Desmond is born in Kinsale, County Cork on December 29, 1932. She is educated locally at the Convent of Mercy in Kinsale, where she is one of only two girls in her class to sit the Leaving Certificate examination. Before entering politics she works as a civil servant with the Department of Posts and Telegraphs. She marries Dan Desmond in 1958.

Desmond is first elected to Dáil Éireann in a by-election on March 10, 1965, due to the death of her husband who had been a Teachta Dála (TD) since 1948. Her victory in the Cork Mid constituency leads Taoiseach Seán Lemass to dissolve the 17th Dáil and call a general election. She is elected for the second time in a year, but loses her seat at the 1969 general election. However she is then elected to the 12th Seanad on the Industrial and Commercial Panel, where she serves until her re-election to the 20th Dáil at the 1973 general election.

Desmond is elected to the European Parliament at the 1979 European Parliament election for the Munster constituency. However her time in Europe is short-lived, as she returns to domestic politics when she is offered a position as Minister and the chance to impact upon national legislation. At the 1981 general election she switches her constituency to Cork South-Central. A Fine Gael–Labour Party coalition comes to power and she is appointed Minister for Health and Social Welfare.

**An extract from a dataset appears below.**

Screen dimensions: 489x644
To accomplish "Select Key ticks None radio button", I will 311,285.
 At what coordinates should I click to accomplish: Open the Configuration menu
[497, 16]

Desmond’s cabinet appointment is historic, as she is only the second woman to be a member of cabinet since the foundation of the state in 1922, and the first in any Fine Gael or Labour Party cabinet. Countess Markievicz had held the cabinet post of Minister for Labour in the revolutionary First Dáil in 1919, but only one woman had held cabinet office after the foundation of the state, Máire Geoghegan-Quinn of Fianna Fáil who was appointed as Minister for the Gaeltacht in 1979.

Desmond retires from full-time politics at the 1987 general election for health reasons. She dies suddenly in Cork, County Cork on January 6, 2005. Her funeral Mass takes place at Our Lady and St. John’s Church, Carrigaline with burial following in Crosshaven Cemetery.